With the exception of American Indians and Alaska Natives, whose mortality rates remained steady, the death rate decreased for women across all racial and ethnic groupings. The death rate for Black women was 40% higher overall (27.6 versus 19.7 deaths per 100,000 people in 2016-2020) and twice as high for women under the age of 50, despite the fact that they had a lower incidence rate of cancer than white women (127.8 versus 133.7 cases per 100,000 people in 2016-2020). (12.1 versus 6.5 deaths per 100,000 people).

In addition, for every molecular subtype and stage of disease, with the exception of stage I, Black women had the lowest five-year relative survival of any racial or ethnic group. According to the study’s authors, racial disparities gaps could be reduced by improving access to high-quality screening and treatment through nationwide Medicaid expansion and collaborations between community organisations, advocacy groups, and health systems.

According to Samuel Cykert, professor of medicine at the University of North Carolina at Chapel Hill School of Medicine, “The fact that the disparity is still there doesn’t surprise me since people haven’t concentrated on it to do something about it.”

Research on racial differences in cancer treatment had already been done by Cykert, who wasn’t involved with the publication.
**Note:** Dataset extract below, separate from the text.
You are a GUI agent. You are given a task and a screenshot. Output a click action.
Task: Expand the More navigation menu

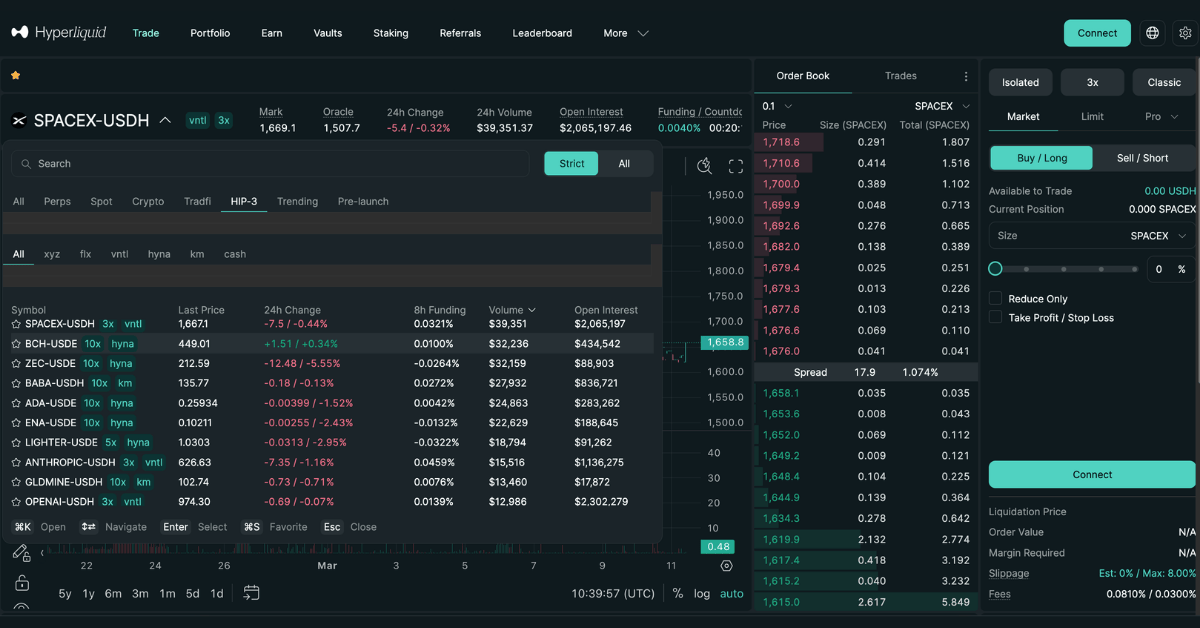coord(625,32)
Because all women received subpar diagnosis and treatment for breast cancer in the 1970s, he said, outcomes were equal. But when the death rates for white women started to decline in the middle of the 1980s, the disparity for Black women persisted.

A system shift that acknowledges that there are discrepancies in care and outcomes is what you actually need, he added. “Community involvement is also necessary so that specific health systems are aware of the challenges faced by their locality. Furthermore, accountability is also necessary.